Pada 1995, Farrell jatuh cinta kepada seorang gadis. Meski ia memiliki kesempatan untuk berbuat apa pun dengan gadis tersebut, lagi-lagi ia melarang dirinya. "Saya tidak bisa, saya tak membolehkan diri saya untuk memiliki hubungan intim dengan seseorang yang tidak saya nikahi." ujarnya.
Beberapa bulan setelah itu ia melamar kekasihnya. Mereka bertunangan tanpa sekalipun berhubungan seksual, sesuatu yang tidak biasa di kalangan barat. "Kami berdua paham bahwa akan banyak masalah terjadi bila kami lakukan itu," tutur Farrell.

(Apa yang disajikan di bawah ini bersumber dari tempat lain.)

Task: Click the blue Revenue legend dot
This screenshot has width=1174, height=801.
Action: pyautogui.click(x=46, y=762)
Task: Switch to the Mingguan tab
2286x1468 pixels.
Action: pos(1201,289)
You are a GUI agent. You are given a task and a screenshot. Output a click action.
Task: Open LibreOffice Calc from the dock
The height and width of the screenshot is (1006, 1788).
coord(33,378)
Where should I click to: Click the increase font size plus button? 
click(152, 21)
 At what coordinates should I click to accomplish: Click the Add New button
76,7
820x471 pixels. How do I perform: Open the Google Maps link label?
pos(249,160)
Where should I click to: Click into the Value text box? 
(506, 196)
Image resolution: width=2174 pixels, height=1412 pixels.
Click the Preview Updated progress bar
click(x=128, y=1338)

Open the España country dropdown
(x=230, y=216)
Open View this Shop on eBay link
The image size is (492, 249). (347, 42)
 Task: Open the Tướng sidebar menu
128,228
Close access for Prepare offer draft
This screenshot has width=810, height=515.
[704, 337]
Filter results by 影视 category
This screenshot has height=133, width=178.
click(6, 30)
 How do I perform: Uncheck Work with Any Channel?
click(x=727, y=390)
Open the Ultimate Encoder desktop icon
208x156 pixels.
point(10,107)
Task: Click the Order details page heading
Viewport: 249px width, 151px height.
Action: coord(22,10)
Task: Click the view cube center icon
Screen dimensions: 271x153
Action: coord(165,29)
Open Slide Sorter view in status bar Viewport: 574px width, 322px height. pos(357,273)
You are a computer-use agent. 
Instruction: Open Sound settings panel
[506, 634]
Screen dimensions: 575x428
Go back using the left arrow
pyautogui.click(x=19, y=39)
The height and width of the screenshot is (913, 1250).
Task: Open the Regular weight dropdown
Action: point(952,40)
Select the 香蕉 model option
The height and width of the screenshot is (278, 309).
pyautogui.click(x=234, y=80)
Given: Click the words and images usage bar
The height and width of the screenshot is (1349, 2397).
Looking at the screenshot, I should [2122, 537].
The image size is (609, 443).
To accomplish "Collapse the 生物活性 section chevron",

Pada saat itu, Farrel sangat membenci Islam dan Muslim. Farrel termakan propaganda media bahwa Islam itu jahat dan penuh kekerasan. "Saya sungguh benar-benar membenci Muslim dalam tingkat yang tak anda percayai," kenangnya.
Kado Terbaik
Pada 1997, tunangan Farrell memberinya Al Qur'an sebagai hadiah. Gadis itu beralasan karena Farrel suka membaca. Namun, hadiah Al-Qur'an itu membuat Farrel marah karena ia membenci muslim. Bahkan ia sempat putus beberapa saat gara-gara hadiah itu.
Hingga pada suatu malam Farrel mengambil kitab suci tersebut dan mulai membacanya. "Saya masih ingat betul saat itu, rumah begitu bersih, udara terasa enak dan nyaman, sorot lampu sungguh pas untuk membaca. Itu Alquran versi terjemahan Abdullah Yusuf Ali," tutur Farrell.
Ia membaca bagian awalan, tiga halaman pertama, dan, "Saya mulai menangis seperti bayi. Saya menangis dan menangis. Saya tak bisa menahan diri. Seketika saya tahu bahwa inilah yang saya cari selama lini. Saya seperti ingin memukuli diri sendiri karena tak segera menemukan sejak dulu," ujar Farrell.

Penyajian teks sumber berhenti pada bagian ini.